GOAL: Could you copy the lines below word for word, starting with the line that contains "For every named target in this 360×2428" and continuing through the line that contains "SEO (121, 2547)"?

MATERIAL FOR THE TASK:

#####

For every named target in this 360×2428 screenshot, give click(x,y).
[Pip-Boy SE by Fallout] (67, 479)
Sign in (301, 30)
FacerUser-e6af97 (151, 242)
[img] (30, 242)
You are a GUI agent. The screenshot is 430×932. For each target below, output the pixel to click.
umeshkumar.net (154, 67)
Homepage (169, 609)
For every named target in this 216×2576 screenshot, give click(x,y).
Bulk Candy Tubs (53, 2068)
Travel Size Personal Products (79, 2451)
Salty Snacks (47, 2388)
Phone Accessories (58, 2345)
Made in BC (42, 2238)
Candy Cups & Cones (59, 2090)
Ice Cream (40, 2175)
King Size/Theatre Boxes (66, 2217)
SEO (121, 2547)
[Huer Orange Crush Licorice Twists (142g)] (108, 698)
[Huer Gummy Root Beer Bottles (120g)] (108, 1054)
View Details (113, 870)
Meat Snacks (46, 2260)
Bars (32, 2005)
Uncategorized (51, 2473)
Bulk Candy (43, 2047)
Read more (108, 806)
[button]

#####

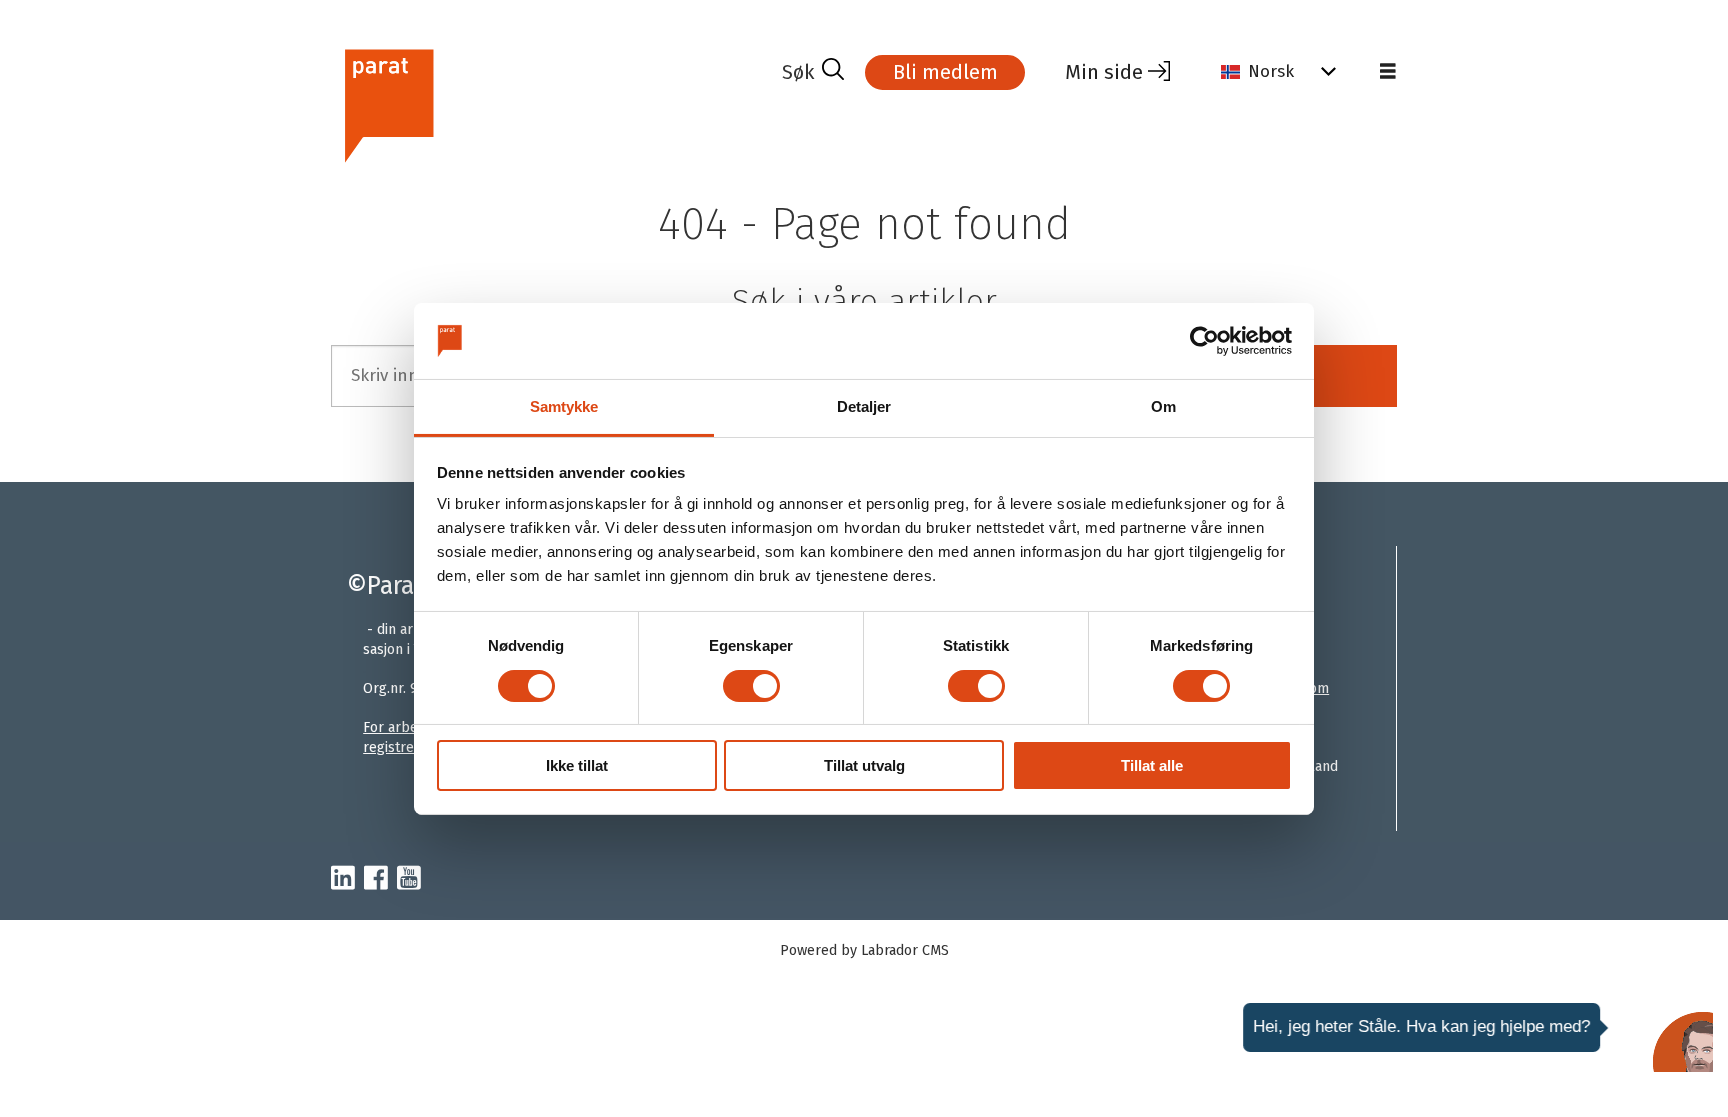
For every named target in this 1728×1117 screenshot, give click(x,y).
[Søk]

#####

THE COMPLETED TASK:
For every named target in this 360×2428 screenshot, give click(x,y).
[Pip-Boy SE by Fallout] (67, 479)
Sign in (301, 30)
FacerUser-e6af97 (151, 242)
[img] (30, 242)
You are a GUI agent. The screenshot is 430×932. For each target below, output the pixel to click.
umeshkumar.net (154, 67)
Homepage (169, 609)
For every named target in this 216×2576 screenshot, give click(x,y).
Bulk Candy Tubs (53, 2068)
Travel Size Personal Products (79, 2451)
Salty Snacks (47, 2388)
Phone Accessories (58, 2345)
Made in BC (42, 2238)
Candy Cups & Cones (59, 2090)
Ice Cream (40, 2175)
King Size/Theatre Boxes (66, 2217)
SEO (121, 2547)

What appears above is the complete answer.